Stored data entries:
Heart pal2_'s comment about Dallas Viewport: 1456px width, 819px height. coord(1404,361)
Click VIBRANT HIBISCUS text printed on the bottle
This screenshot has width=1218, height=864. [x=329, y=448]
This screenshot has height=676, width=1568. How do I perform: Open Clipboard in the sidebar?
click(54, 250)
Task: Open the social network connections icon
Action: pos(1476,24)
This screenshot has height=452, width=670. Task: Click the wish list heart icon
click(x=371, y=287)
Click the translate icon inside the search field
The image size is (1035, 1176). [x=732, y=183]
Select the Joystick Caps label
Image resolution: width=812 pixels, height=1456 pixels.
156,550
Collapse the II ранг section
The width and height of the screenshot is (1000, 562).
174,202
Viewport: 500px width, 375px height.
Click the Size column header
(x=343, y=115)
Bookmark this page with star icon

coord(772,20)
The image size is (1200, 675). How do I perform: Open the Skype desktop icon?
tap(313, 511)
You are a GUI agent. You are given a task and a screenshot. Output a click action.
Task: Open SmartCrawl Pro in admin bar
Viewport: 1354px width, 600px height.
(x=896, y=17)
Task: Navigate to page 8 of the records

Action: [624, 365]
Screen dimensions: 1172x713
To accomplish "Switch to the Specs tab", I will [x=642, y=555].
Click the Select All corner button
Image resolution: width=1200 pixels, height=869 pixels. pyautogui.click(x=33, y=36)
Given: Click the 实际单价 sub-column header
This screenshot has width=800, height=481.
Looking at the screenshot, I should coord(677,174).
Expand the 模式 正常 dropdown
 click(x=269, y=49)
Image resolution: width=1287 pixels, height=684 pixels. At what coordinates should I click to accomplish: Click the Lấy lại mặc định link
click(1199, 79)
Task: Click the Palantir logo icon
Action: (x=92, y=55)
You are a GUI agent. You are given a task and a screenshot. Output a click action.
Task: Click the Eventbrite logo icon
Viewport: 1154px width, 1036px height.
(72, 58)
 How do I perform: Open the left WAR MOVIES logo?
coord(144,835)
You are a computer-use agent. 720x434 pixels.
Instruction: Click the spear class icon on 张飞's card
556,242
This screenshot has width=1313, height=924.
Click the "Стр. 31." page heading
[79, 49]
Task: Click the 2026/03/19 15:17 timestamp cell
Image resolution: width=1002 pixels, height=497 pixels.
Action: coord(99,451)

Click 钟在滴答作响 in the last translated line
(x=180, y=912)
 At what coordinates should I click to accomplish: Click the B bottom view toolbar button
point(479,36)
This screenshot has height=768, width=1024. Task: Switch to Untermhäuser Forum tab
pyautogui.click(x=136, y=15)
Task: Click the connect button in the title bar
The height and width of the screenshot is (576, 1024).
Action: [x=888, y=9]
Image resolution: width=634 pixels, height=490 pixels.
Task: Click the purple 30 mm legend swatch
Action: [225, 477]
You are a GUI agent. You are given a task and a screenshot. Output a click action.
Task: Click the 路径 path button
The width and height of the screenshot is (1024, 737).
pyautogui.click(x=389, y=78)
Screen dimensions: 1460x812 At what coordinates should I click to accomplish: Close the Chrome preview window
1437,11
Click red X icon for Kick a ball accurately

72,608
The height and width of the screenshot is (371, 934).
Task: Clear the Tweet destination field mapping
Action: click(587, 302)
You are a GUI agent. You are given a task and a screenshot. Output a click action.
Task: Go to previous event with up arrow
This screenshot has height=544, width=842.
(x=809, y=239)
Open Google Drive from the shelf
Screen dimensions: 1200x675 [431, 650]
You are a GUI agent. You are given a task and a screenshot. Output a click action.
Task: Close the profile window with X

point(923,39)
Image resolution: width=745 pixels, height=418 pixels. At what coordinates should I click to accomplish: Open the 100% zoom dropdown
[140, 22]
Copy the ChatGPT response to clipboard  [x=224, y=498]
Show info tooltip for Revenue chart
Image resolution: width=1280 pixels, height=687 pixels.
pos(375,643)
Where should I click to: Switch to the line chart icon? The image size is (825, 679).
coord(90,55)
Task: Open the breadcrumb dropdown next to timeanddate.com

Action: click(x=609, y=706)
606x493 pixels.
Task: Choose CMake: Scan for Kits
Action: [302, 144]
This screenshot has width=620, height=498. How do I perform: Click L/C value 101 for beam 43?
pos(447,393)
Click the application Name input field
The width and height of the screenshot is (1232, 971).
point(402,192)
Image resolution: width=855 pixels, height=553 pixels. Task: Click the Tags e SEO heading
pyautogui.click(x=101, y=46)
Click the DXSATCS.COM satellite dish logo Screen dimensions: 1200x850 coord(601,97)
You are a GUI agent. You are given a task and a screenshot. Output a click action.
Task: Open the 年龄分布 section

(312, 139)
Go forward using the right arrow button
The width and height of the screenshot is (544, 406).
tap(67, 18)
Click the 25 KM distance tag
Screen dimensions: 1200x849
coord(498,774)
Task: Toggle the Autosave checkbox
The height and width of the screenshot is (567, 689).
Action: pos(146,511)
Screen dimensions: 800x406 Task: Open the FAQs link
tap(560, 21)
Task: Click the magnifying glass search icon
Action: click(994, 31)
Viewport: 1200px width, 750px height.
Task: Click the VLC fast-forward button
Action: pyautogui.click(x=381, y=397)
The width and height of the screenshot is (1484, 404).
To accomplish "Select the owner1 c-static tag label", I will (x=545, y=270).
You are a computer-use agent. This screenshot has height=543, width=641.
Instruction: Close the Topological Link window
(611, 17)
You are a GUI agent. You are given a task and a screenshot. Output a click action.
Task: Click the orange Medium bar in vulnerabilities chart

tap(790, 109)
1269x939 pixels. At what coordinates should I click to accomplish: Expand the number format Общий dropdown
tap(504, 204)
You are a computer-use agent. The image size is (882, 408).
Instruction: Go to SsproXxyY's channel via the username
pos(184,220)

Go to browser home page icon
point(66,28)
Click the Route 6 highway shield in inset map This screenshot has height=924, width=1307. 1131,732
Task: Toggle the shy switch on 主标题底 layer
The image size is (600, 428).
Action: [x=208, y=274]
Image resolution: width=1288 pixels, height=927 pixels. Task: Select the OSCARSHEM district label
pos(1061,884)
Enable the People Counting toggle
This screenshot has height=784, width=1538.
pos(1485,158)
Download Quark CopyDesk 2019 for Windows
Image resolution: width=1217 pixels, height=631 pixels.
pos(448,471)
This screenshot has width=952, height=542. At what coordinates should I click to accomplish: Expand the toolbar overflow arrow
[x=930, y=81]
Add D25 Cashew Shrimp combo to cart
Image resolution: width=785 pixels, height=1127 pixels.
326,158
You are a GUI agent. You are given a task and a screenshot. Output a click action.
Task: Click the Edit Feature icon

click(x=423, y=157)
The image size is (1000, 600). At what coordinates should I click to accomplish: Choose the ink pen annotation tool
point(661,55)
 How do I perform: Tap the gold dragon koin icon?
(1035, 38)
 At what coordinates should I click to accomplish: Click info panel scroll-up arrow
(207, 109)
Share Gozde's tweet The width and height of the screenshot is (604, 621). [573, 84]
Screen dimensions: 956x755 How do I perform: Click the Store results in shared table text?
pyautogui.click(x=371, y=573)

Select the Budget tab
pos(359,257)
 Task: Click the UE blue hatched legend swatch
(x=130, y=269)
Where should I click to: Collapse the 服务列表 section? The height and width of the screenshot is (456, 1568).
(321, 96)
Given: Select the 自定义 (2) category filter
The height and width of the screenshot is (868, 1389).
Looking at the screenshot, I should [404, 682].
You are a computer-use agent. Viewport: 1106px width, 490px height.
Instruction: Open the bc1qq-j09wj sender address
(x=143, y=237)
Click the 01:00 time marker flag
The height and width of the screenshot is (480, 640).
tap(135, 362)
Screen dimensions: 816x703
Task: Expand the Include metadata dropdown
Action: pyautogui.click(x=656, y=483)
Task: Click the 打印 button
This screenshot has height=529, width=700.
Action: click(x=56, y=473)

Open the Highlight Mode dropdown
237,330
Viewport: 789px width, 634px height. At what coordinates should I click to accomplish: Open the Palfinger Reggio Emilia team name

> [Problem details]:
All that is wanted is a faithful reproduction of the line above with "Click VIBRANT HIBISCUS", the line with "Viewport: 500px width, 375px height.", and every line in between.

> [Worked solution]:
Click VIBRANT HIBISCUS text printed on the bottle
This screenshot has width=1218, height=864. [x=329, y=448]
This screenshot has height=676, width=1568. How do I perform: Open Clipboard in the sidebar?
click(54, 250)
Task: Open the social network connections icon
Action: pos(1476,24)
This screenshot has height=452, width=670. Task: Click the wish list heart icon
click(x=371, y=287)
Click the translate icon inside the search field
The image size is (1035, 1176). [x=732, y=183]
Select the Joystick Caps label
Image resolution: width=812 pixels, height=1456 pixels.
156,550
Collapse the II ранг section
The width and height of the screenshot is (1000, 562).
174,202
Viewport: 500px width, 375px height.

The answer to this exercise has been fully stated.